The conclusion of the report of the Company's statutory auditor, in application of Article 7:116, §4 of the BCCA, is set out below:
"Based on our review of the financial and accounting information included in the advice of the committee of independent directors dated 7 December 2025 and in the minutes of the board of directors dated 7 December 2025, nothing has come to our attention that causes us to believe that such information, which includes the justification for the proposed transaction, is not, in all material respects, consistent with the information available to us in the context of our engagement."
Following deliberation of the agenda items and consideration of the Committee's opinion, the Board has decided to approve the Transaction.

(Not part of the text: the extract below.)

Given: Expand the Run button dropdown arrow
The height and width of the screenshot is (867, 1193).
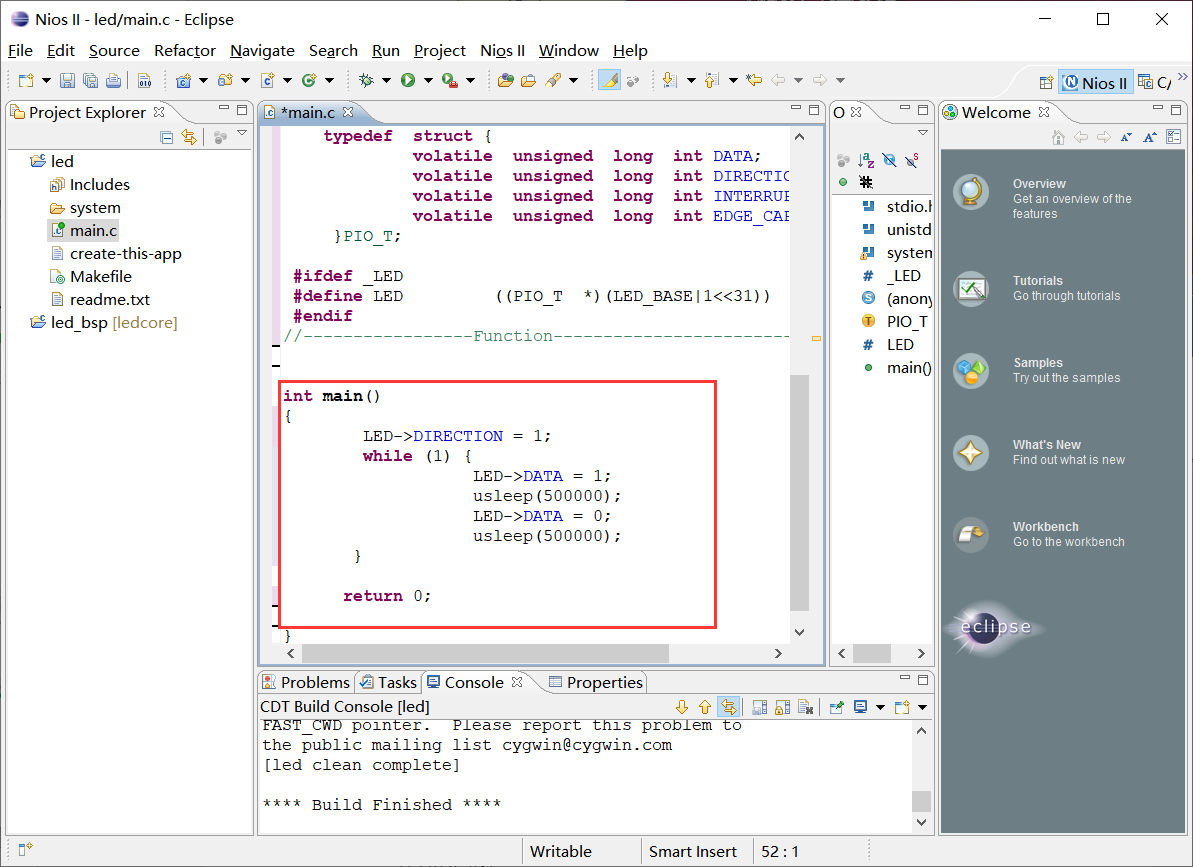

Ageas is a Belgian rooted listed international insurance Group with a heritage spanning of 200 years. It offers Retail and Business customers Life and Non-Life insurance products designed to suit their specific needs, today and tomorrow, and is also engaged in reinsurance activities. As one of Europe's larger insurance companies, Ageas concentrates its activities in Europe and Asia, which together make up a significant part of the global insurance market. It operates successful insurance businesses in Belgium, the UK, Portugal, Türkiye, China, Malaysia, India, Thailand, Vietnam, Laos, Cambodia, Singapore, and the Philippines through a combination of wholly owned subsidiaries and long-term partnerships with strong financial institutions and key distributors. Ageas ranks among the market leaders in the countries in which it operates. It represents a staff force of about 50,000 people and reported annual inflows of EUR 18.5 billion in 2024.